Xapian 1.0 Term Indexing/Querying Scheme

Introduction
Stemming
Word Characters

Introduction

In Xapian 1.0 the default indexing scheme was changed significantly to address lessons learned from observing the old scheme in real world use. This document describes the new scheme, with references to differences from the old.

Stemming

The most obvious difference is the handling of stemmed forms.

Before 1.0, all words were indexed stemmed without a prefix, and capitalised words were indexed unstemmed (but lower cased) with an 'R' prefix. The rationale for doing this was that people want to be able to search for exact proper nouns (e.g. the English stemmer conflates Tony with Toni and Keats with Keating). But of course this also indexed words at the start of sentences, words in titles, and in German all nouns are capitalised so were indexed as R-prefixed terms. Both the normal and R-prefixed terms were indexed with positional information.

Now we index all words lowercased with positional information, and also stemmed with a 'Z' prefix (unless they start with a digit), but without positional information. By default a Xapian::Stopper is used to avoid indexing stemmed forms of stopwords (tests show this shaves around 1% off the database size).

The new scheme allows exact phrase searching (which the old scheme didn't). NEAR now has to operate on unstemmed forms, but that's reasonable enough.

Special handling for capitalised words to improve results for proper nouns now happens in the QueryParser where they result in the unstemmed term being searched for instead of the stemmed one (since Xapian 2.0.0 this is only done for some languages).

Also Omega's $topterms now always suggest unstemmed forms!

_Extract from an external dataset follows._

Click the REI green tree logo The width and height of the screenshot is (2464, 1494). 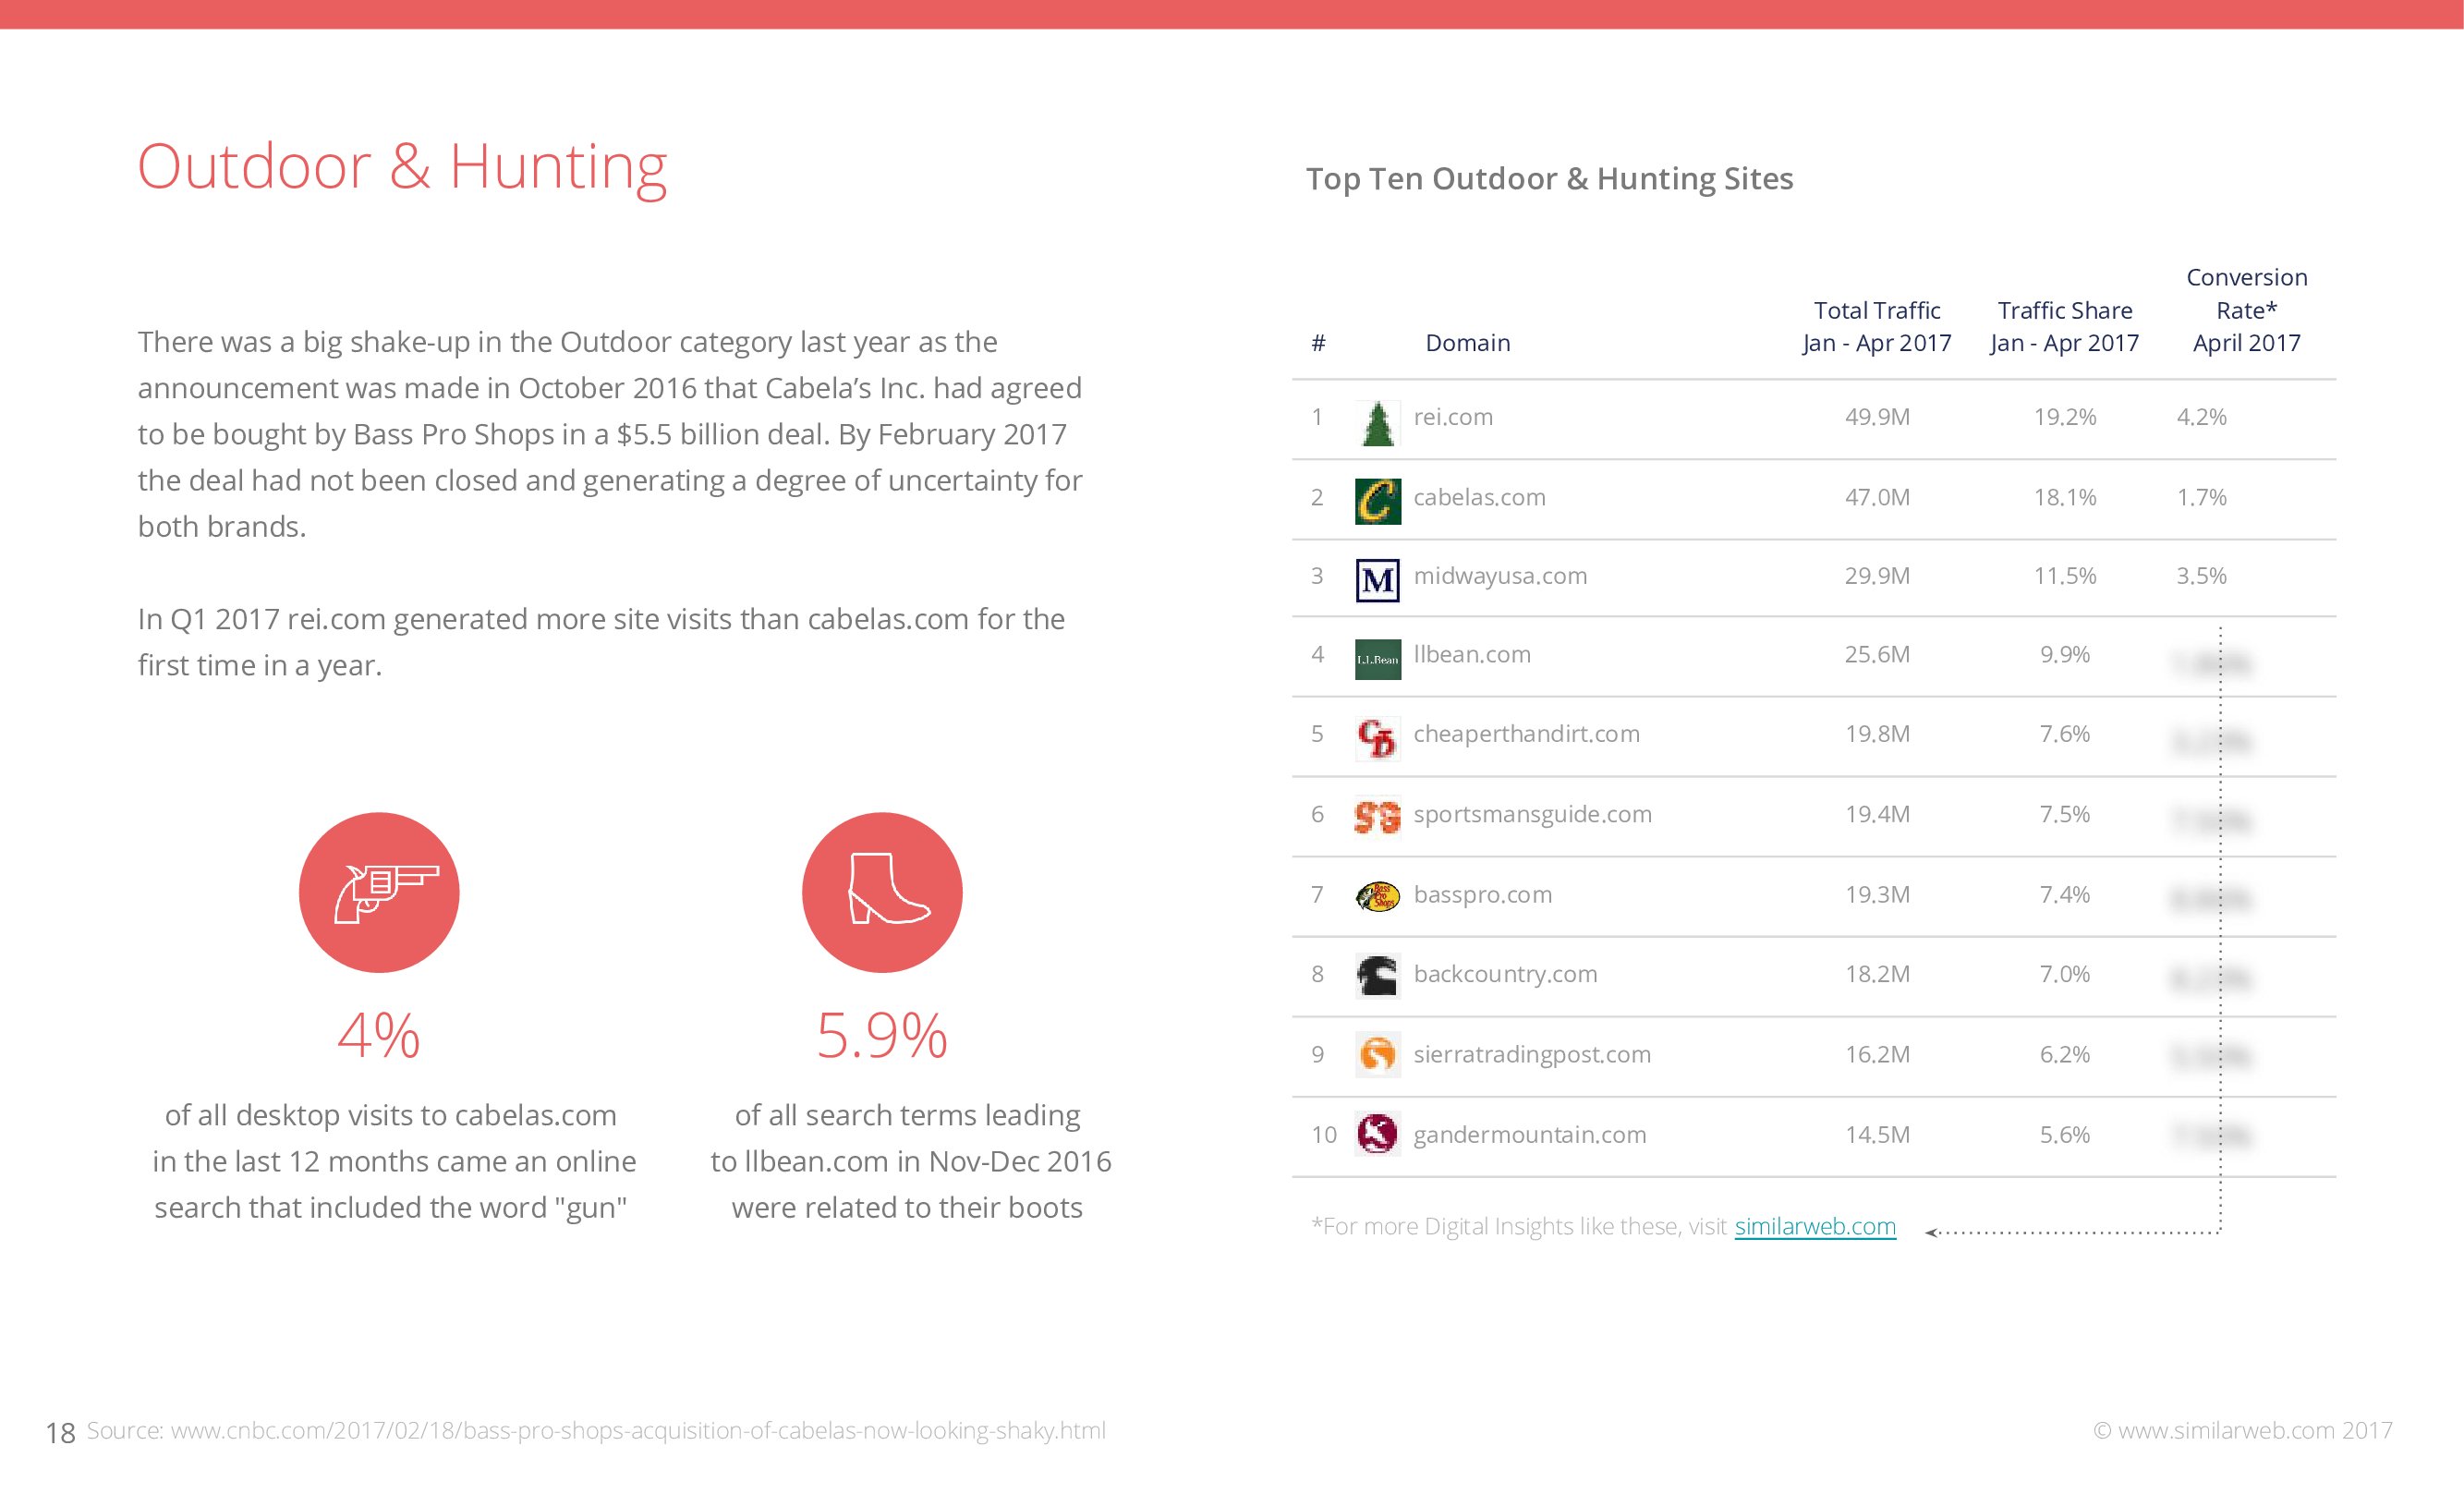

The main rationale for prefixing the stemmed forms is that there are simply fewer of them! As a side benefit, it opens the way for storing stemmed forms for multiple languages (e.g. Z:en:, Z:fr: or something like that).

The special handling of a trailing . in the QueryParser (which would often mistakenly trigger for pasted text) has been removed. This feature was there to support Omega's topterms adding stemmed forms, but Omega no longer needs to do this as it can suggest unstemmed forms instead.

Word Characters

By default, Unicode characters of category CONNECTOR_PUNCTUATION (_ and a handful of others) are now word characters, which provides better indexing of identifiers, without much degradation of other cases. Previously cases like time_t required a phrase search.

Trailing + and # are still included on terms (up to 3 characters at most), but - no longer is by default. The examples it benefits aren't compelling (nethack--, Cl-) and it tends to glue hyphens on to terms.

A single embedded ' (apostrophe) is now included in a term. Previously this caused a slow phrase search, and added junk terms to the index (didn't -> didn and t, etc). Various Unicode characters used for apostrophes are all mapped to the ASCII representation.

A few other characters (taken from the Unicode definition of a word) are included in terms if they occur between two word characters, and ., , and a few others are included in terms if they occur between two decimal digit characters.